The following has been brewing in my heart for a few weeks, and I finally feel like it’s ready to be poured out into a blog post. If you know me personally, you’ll know that I’m a big fan of love. I read love stories, I watch love stories, I seek out love stories in my friends lives. I just love love. And so truth be told, if it wasn’t for fear of how others may feel, I would be writing a lot more Love and Relationship themed posts on my blog. It’s one of those touchy subjects (no pun intended) that can either leave people feeling super encouraged and ready to conquer the word, or it can leave people feeling condemned, ashamed and just simply rubbish.
So before I start this post, I want to highlight the fact that this isn’t written in a way to make you feel bad or condemned about yourself or your relationship. It’s meant to make you feel the opposite. I’m writing this to give you hope – whether you’re in a relationship or not. My prayer is that it sheds light in an area of your life that may feel uncertain or shaky. I hope that God has led you to read this for a reason, and that you allow Him to speak to you through my jumble of words.
Okay, so now that’s out of the way – let’s go…
Before I met Bradley, I met God. Before I loved Bradley, I loved God.
And I’m really glad it happened that way around because God taught me a valuable lesson without me even realising it.
Psalm 92:13 – Those who are planted in the house of the Lord will flourish in the courts of our God.
How do Bradley and I have a happy, strong and lasting relationship?
The answer is simple – we’re both planted in the church.
A crucial mistake so many Christian couples make when they start going out is that they fall more in love with each other than they are with God. They take their eyes off of Him and focus them on their other half. They become complacent with each other’s company and stop seeking His. This is really, really, really, really, really easy to do.
It usually begins when you start exchanging Sundays for date days. And then when you stop serving regularly because it gets in the way of being together. This is especially easy to do when you both have busy working weeks and you don’t have much time for each other in general.
But my encouragement to you is that when you plant your relationship in the church, you will flourish as a couple. If it’s in the Bible, it’s a promise! And God never breaks His promises.
Planting yourselves in His house gives you a firm foundation you place your relationship on. The church surrounds you both with people who are there to keep you accountable, encourage you and build you up.
The church helps you not to isolate as a couple. Just because you’re in a relationship doesn’t mean that you can’t sustain your friendships! Being at church every Sunday gives you that time to build your friendships. It gives you opportunities to hang out and meet new people. It enlarges your world.
Of course it goes without saying that sustaining a relationship is difficult – regardless of being planted in the church – we all have uphill battles to climb, and climbing them as a couple can be truly testing. But I believe that having your relationship built within the church can help you in those difficult seasons. The church keeps your feet steady – so when trouble comes and life feels heavy and dark, you both know what to do and Who to look to. You can walk through the darkest valley, with Jesus right in front of you.

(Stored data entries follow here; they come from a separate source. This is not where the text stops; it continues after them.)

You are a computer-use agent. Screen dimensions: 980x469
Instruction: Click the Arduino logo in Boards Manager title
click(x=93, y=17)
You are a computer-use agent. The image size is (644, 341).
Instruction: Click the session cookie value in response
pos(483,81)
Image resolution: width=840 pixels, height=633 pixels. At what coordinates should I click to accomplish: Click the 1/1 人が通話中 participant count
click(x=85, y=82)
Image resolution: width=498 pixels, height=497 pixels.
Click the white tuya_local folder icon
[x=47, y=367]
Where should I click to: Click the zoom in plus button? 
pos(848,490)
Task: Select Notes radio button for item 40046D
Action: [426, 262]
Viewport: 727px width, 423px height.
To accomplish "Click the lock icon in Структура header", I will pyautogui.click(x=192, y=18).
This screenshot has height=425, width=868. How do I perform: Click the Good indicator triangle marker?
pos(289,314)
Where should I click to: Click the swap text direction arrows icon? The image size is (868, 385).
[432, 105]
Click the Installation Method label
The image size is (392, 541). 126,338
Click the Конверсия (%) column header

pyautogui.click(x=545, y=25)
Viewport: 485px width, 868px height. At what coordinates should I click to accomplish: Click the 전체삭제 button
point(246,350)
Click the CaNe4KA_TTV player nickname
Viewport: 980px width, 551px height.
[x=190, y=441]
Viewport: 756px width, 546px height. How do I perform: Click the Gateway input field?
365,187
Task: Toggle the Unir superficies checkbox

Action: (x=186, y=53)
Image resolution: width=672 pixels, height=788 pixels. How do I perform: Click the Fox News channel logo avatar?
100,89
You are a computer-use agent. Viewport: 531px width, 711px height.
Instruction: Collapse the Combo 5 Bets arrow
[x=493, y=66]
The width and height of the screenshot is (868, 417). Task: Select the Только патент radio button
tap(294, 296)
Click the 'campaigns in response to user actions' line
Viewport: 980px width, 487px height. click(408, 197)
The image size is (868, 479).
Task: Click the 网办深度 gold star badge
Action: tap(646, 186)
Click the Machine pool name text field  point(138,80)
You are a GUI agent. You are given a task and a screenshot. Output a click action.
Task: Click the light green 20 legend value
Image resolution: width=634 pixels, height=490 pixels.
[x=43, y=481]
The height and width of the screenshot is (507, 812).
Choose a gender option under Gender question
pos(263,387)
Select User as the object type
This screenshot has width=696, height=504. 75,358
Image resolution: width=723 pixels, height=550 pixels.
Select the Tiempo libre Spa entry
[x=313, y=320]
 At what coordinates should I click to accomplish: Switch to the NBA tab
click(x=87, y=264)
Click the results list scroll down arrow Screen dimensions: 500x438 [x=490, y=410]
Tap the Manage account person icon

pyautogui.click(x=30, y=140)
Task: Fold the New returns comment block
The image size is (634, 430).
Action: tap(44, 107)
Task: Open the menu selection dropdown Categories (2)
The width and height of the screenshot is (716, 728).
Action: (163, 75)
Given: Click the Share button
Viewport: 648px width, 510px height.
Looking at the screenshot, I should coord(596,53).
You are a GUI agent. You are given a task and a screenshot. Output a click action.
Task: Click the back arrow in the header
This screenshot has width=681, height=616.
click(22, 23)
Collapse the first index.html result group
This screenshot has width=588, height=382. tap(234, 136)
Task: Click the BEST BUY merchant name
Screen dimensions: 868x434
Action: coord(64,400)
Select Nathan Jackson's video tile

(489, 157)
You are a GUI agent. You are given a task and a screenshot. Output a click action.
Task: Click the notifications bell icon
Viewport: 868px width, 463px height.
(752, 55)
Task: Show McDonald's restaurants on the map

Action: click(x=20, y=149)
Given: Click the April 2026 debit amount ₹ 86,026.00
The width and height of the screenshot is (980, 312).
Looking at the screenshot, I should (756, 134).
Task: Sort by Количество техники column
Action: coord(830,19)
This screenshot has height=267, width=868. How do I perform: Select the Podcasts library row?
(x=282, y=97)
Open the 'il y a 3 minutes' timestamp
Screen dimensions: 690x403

Bradley and I have seen the endless blessings from making church a priority in our relationship, and now our marriage. I have seen those same blessings in other marriages too – my parents, parents-in-law, pastors and so many couples within the church. I don’t believe it’s a coincidence that they have happy, healthy and thriving marriages and that they’re planted in the church. It’s a blessing that comes from it. A promise of flourishing that comes from staying faithful to His law.